【処方コンセプト】カサカサ乾燥し、かゆい皮膚病に。
当帰飲子は、皮膚が乾燥してかゆみの強い皮膚病に用いる処方である。皮膚がカサカサする。あるいは肥厚してカサブタができる。そのカサブタもボロボロ落ちる。乾燥のため、亀裂が生じることもある。
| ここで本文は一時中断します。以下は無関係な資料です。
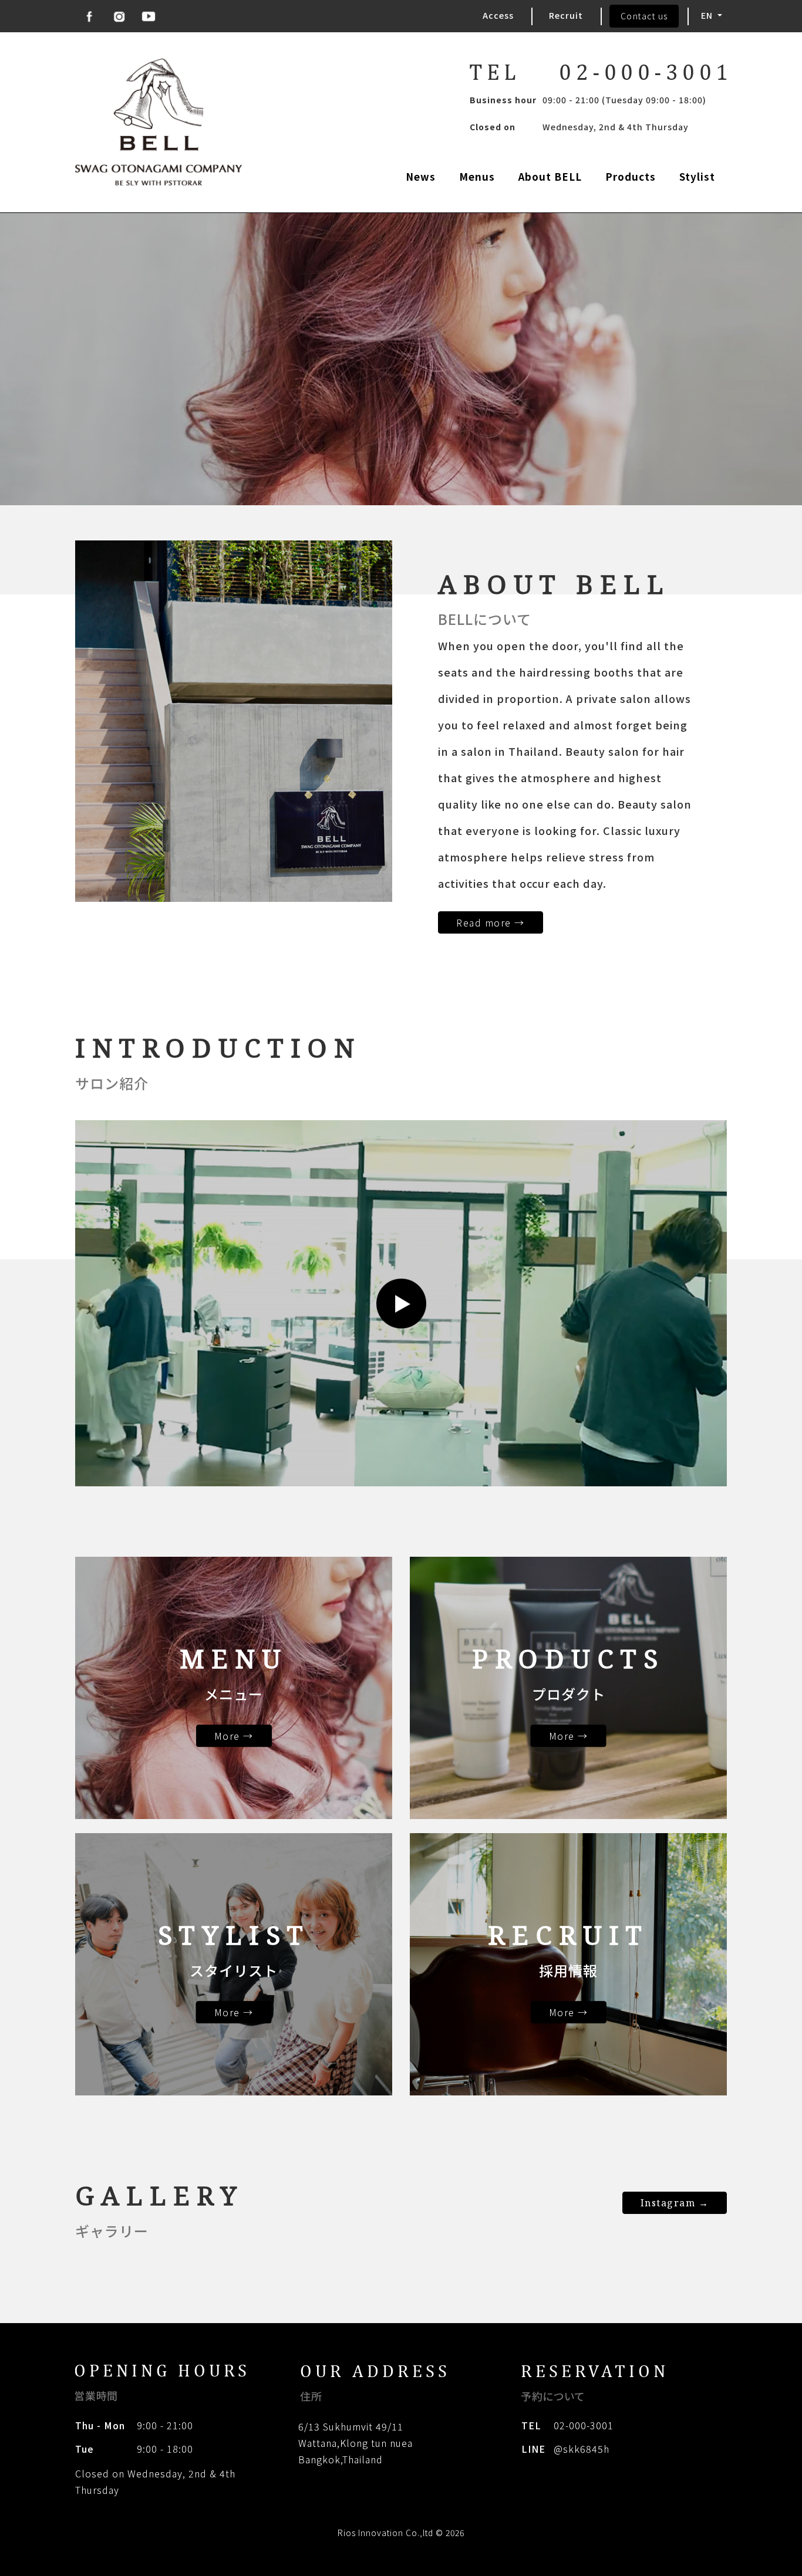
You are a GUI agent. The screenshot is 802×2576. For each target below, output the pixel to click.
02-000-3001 (584, 2425)
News (421, 176)
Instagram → (675, 2202)
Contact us (644, 16)
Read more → (490, 922)
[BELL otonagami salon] (158, 122)
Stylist (697, 176)
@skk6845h (581, 2449)
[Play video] (401, 1303)
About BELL (550, 176)
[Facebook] (90, 16)
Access (498, 15)
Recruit (566, 15)
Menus (477, 176)
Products (630, 176)
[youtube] (148, 16)
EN (708, 15)
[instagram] (119, 16)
高齢者に多い皮膚瘙痒症にも応用される。
◆皮膚の症状としては、カユミのほかに、次のような症状を伴う。
① 皮脂や水分の分泌が悪くなって乾燥気味になり、カサカサしてくる。
② 丘疹があっても色に変化のない小丘疹で、先がとがらず扁平なものが多い。
③ 唇も乾燥しやすく、割れ、剥離、色のくすみが見られるようになる。
④ 皮膚の色が何となくくすんできて、汚い感じがする。
⑤ 白い粉を吹いた状態になってくる。
⑥ 寝床に入るとカユミやカサカサが強くなってくる。
⑦ 皮膚の状態は乾燥すると悪化し、潤ってくると改善に向かう。
◆全身症状としては、血虚症状を呈する。
①頭がふらつく、視力が衰え、目がかすむ。
②顔色が何となく悪く、血色のツヤがない、くすんだ感じを受ける
③女性では生理が不順になる
④髪にツヤがなくなり、ツメがもろく、割れたり欠けたりしやすくなる。
【処方構成】10味
本方は血を増やしその働きを高め、血虚を改善する基本処方の四物湯が中心となり、さらに補血の何首烏(カシュウ)が加わり乾燥を潤す。皮膚の乾燥から生じたカユミ(血虚生風ともいう)を止めてくれる蒺藜子(シツリシ)・防風(ボウフウ)・荊芥(ケイガイ)、肺気を補って皮膚機能を高めてくれる黄耆(オウギ)・甘草(カンゾウ)が配合されたものである。つまり四物湯にかゆみ止めを加えたような処方構成になる。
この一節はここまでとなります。